The Great Barrington deception about COVID-19
President Trump’s disdain for science, especially when it comes to protecting Americans from COVID-19, is well known. But this week, his administration is taking it a step further, falsely claiming that public health experts support his potentially deadly zeal for fully reopening the economy and society.
This is happening even as this week’s Centers for Disease Control and Prevention data show that half the states are in the red danger zone for COVID-19 cases, with a fall and winter surge of infections expected.
Health workers in North Dakota already are searching high and low for intensive care beds. Because of the rapidly rising COVID-19 caseload there, only 29 such beds were available early this week.
North Dakota had the highest number of cases per capita on average over the last week, according to the CDC’s COVID-19 data tracker, and from the number of serious cases flooding hospitals, it’s clear that this isn’t from increased testing.
Close on its heels is South Dakota, where Gov. Kristi Noem declared stay-at-home orders “useless” even as cases in her state spiked dramatically and public health experts said that medical personnel there were stretched too thin.
Both states have eschewed mandates to wear masks and other common-sense protective measures.
Yet the Trump administration claims that everything — the stores, the bars, the schools and the offices — can safely reopen and everyone can move about freely as long as the vulnerable are protected while America awaits an effective vaccine. And the White House claims to have the backing of the scientific community and that the World Health Organization, in a sudden turnaround, agrees with Trump.
None of these claims hold water.
For one thing, the “protect only the vulnerable” scenario doesn’t make sense. This isn’t just asking 5% or so of the nation to shelter almost completely indoors for an indefinite period. Close to half of American adults — well over 100 million people — fall into that “vulnerable” category, whether it’s because they’re older than 60 or have diabetes or asthma or other ailments on a long CDC list.

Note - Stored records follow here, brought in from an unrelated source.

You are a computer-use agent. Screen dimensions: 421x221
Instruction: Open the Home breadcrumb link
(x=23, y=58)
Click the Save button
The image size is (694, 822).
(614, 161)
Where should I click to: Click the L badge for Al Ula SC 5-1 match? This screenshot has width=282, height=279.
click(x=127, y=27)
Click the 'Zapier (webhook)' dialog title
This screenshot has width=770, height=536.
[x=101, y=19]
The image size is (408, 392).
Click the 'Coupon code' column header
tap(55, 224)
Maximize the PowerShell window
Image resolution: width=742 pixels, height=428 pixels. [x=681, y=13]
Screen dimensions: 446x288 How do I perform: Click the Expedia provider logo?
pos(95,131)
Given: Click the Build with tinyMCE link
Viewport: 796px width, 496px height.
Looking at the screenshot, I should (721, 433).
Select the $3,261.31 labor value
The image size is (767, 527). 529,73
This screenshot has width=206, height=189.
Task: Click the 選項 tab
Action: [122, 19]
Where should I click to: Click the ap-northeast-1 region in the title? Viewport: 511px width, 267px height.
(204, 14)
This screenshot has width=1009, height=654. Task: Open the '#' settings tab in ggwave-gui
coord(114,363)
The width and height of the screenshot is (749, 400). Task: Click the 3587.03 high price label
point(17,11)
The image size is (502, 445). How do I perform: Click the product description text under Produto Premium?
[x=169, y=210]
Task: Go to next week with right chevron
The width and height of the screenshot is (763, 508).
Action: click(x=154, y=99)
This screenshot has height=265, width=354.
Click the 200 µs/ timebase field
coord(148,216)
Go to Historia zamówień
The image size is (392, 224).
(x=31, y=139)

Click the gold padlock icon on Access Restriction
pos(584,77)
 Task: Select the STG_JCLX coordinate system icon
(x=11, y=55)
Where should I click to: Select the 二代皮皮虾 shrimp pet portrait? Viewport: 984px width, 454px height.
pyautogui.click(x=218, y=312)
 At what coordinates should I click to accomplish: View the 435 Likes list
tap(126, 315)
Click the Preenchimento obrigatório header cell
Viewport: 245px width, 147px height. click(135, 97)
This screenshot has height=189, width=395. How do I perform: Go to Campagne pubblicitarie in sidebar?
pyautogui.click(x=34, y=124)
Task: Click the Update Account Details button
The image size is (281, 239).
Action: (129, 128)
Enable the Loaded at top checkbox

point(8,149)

What are all those people supposed to do? Live in total lockdown? Right now, chances are that someone you meet at random — who comes to fix the water heater, say, or who’s passing you in the supermarket — is uninfected. Things will be markedly different if the coronavirus is given free rein to spread in crowded stores, bars, workplaces and colleges. Nursing homes, already hit with high numbers of deaths, would find it hard to find healthy people to hire. And it’s difficult to imagine the economy thriving if it’s too dangerous for half of American adults to venture outdoors or into a store.
The U.S. medical system also wouldn’t be able to keep up under this scenario. Look at the two Dakotas. Not to mention that the nation owes it to nurses, doctors and other medical workers to keep them as safe as possible.
This is not a scenario that “the scientific community” supports, despite the claims of a president who has repeatedly rejected and attempted to squash COVID-19 science. It’s a viewpoint espoused by three infectious-disease experts who wrote a document called the Great Barrington Declaration and who tout herd immunity, the idea that if enough people catch the disease, they’d be immune and it would no longer be widely transmitted. Yet the newest study on the subject shows that a Nevada man was re-infected with the coronavirus and got sicker the second time around. Millions of American lives would be at risk.
About 3% of doctors and public health scientists signed on to the document; it was widely criticized by others. And many of the signatures on it were later found to be fakes or not those of scientists at all.
Nor has the WHO adopted this advice. The organization has said for many months that lockdowns — meaning people are ordered to stay in their houses for everything but the most essential errands and some outdoor exercise — should not be the primary way of keeping infection rates lowered over the long haul, unless the numbers threatened to overwhelm hospitals.
The Trump administration is pretending that the choice is binary: an on-off switch, lockdown versus anything goes. This nation is not in lockdown. Depending on the state, people are out and about, eating outdoors in restaurants and in most places able to get a haircut or browse in a bookstore. Not everything is open or packed with people, and schools are approaching this gradually for the most part. This is an effort to prevent lockdowns, not an embrace of them.
Administration officials point to the likelihood that lockdowns prevented people with other diseases from getting the medical care they needed. That was true — in the spring, when the nation was in lockdown. These days, people are able to get their medical and dental work done in safe settings. That won’t be true if the disease runs rampant.
The message the WHO and most scientists are trying to convey is that it’s vital to employ various methods to keep rates of COVID-19 down until there is a vaccine or more effective treatments. These include masks, physical distancing, robust testing, and contact tracing — elements the president has mocked, personally ignored and failed to implement in anything close to what’s necessary. The science is not with Trump and some kind of coronavirus free-for-all.